Here’s a non-exhaustive laundry list of SQL concepts that I’ve found useful. You could think of them as intermediate? advanced? concepts that anyone doing data science or machine learning should probably know. I tried to order the concepts list is loosely in order of complexity, however that may vary from person to person.

All the examples here are done using the postgres Docker image available here (I talk about how to work with a postgres container in a separate post). Below we create the table synthetic and populate it with data that I’ll use to illustrate the various concepts.

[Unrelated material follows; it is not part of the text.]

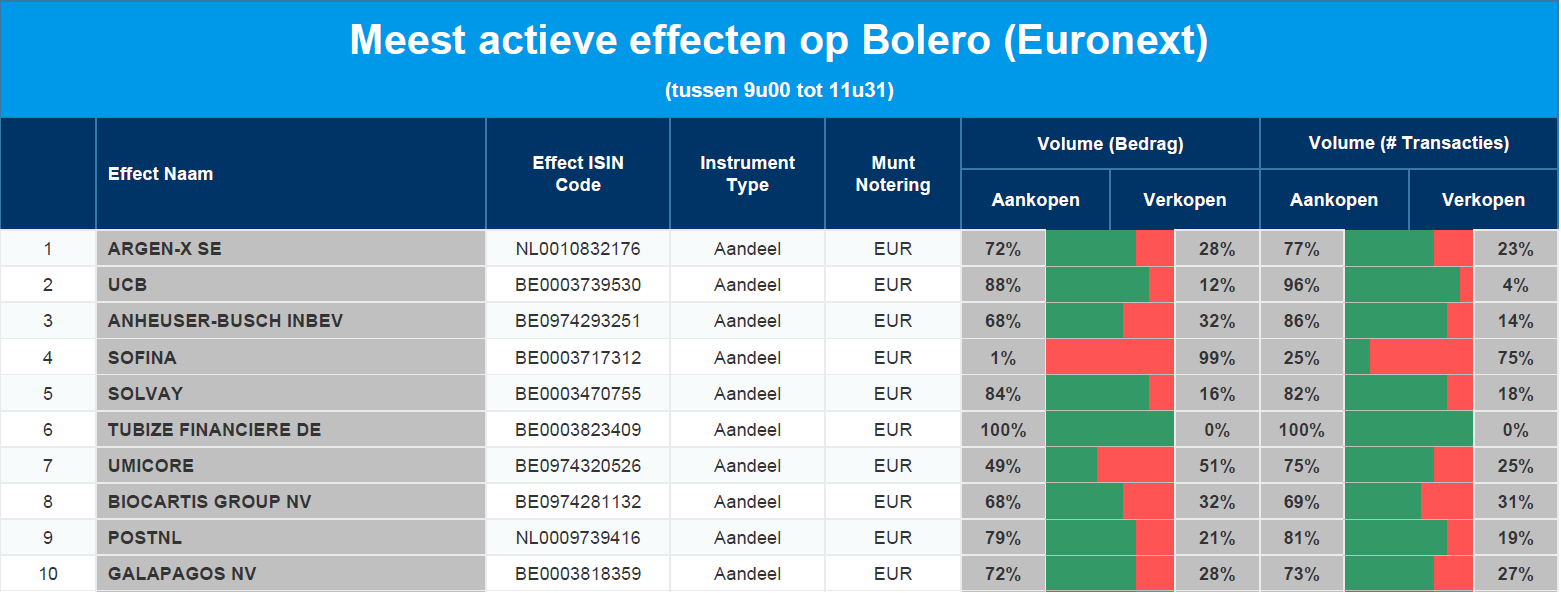Viewport: 1561px width, 593px height.
Task: Sort by Effect ISIN Code header
Action: click(578, 174)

CREATE TABLE synthetic (id VARCHAR(1), var1 INT, var2 INT);
CREATE TABLE dim (id VARCHAR(1), meta VARCHAR(100));

INSERT INTO synthetic (id, var1, var2)
VALUES ('A', 1, 1),
('A', 1, 0),
('A', 2, 1),
('B', 5, 1),
('B', 8, 0),
('C', 3, 0),
('C', 4, 1),
('C', 9, 1),
('D', 7, 0);

INSERT INTO dim (id, meta)
VALUES ('A', 'supercali'),
('B', 'fragilistic'),
('C', 'expiali'),
('D', 'docious'),
('E', '!');

SELECT * FROM synthetic;
id | var1 | var2
----+------+------
 A  |    1 |    1
 A  |    1 |    0
 A  |    2 |    1
 B  |    5 |    1
 B  |    8 |    0
 C  |    3 |    0
 C  |    4 |    1
 C  |    9 |    1
 D  |    7 |    0

Processing Order

It’s useful to know the processing order of a SQL query. It helps you understand when certain parts of your query are executed which will help you optimize your code. For example, if you only need to join data on a filtered set of rows then it might make sense to create CTEs that first filter the data and then perform joins using those CTEs.

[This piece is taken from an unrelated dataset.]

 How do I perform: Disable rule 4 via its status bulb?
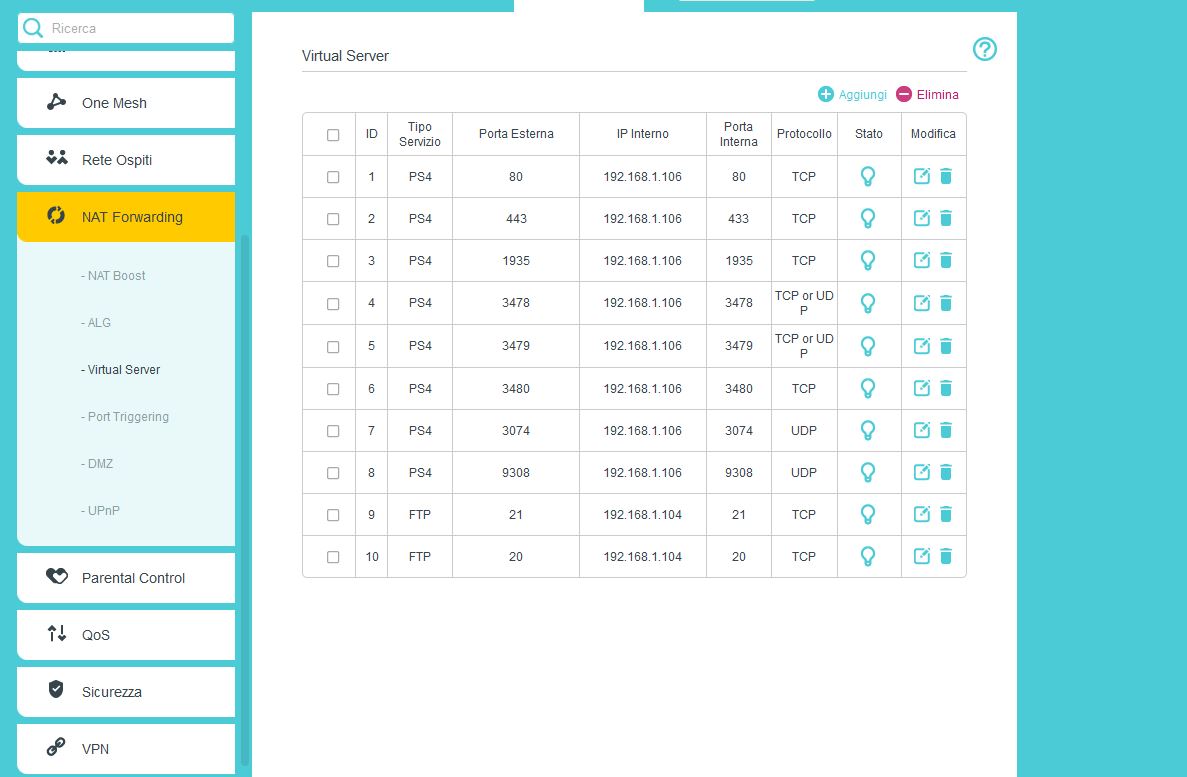pos(868,303)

Basically, the processing order of a SQL query goes something like this (see this doc for more detail),

  1. FROM
  2. JOIN
  3. WHERE
  4. GROUP BY
  5. HAVING
  6. SELECT (including aggregations, window functions, etc)
  7. DISTINCT
  8. ORDER BY
  9. LIMIT

Joins

Joins are pretty basic and pretty fundamental. Sometimes (actually most of the time) your information is split across multiple tables and you need to join them together in order to get all the information in one place.

SELECT a.id, b.meta
FROM synthetic a
JOIN dim b
ON a.id = b.id;
id |    meta
----+-------------
 A  | supercali
 A  | supercali
 A  | supercali
 B  | fragilistic
 B  | fragilistic
 C  | expiali
 C  | expiali
 C  | expiali
 D  | docious

There’s also the anti-join. This can come in handy for problems when you want to select the records that don’t have a match defined by the join. In this case we want any records that are in dim that are not in synthetic.

SELECT b.*
FROM synthetic a
RIGHT JOIN dim b
ON a.id = b.id
WHERE a.id IS NULL;
id | meta
----+------
 E  | !

Another way we could have done this anti-join is with NOT IN.

SELECT *
FROM dim
WHERE id NOT IN (SELECT id FROM synthetic);
id | meta
----+------
 E  | !

Case Statements (Conditionals)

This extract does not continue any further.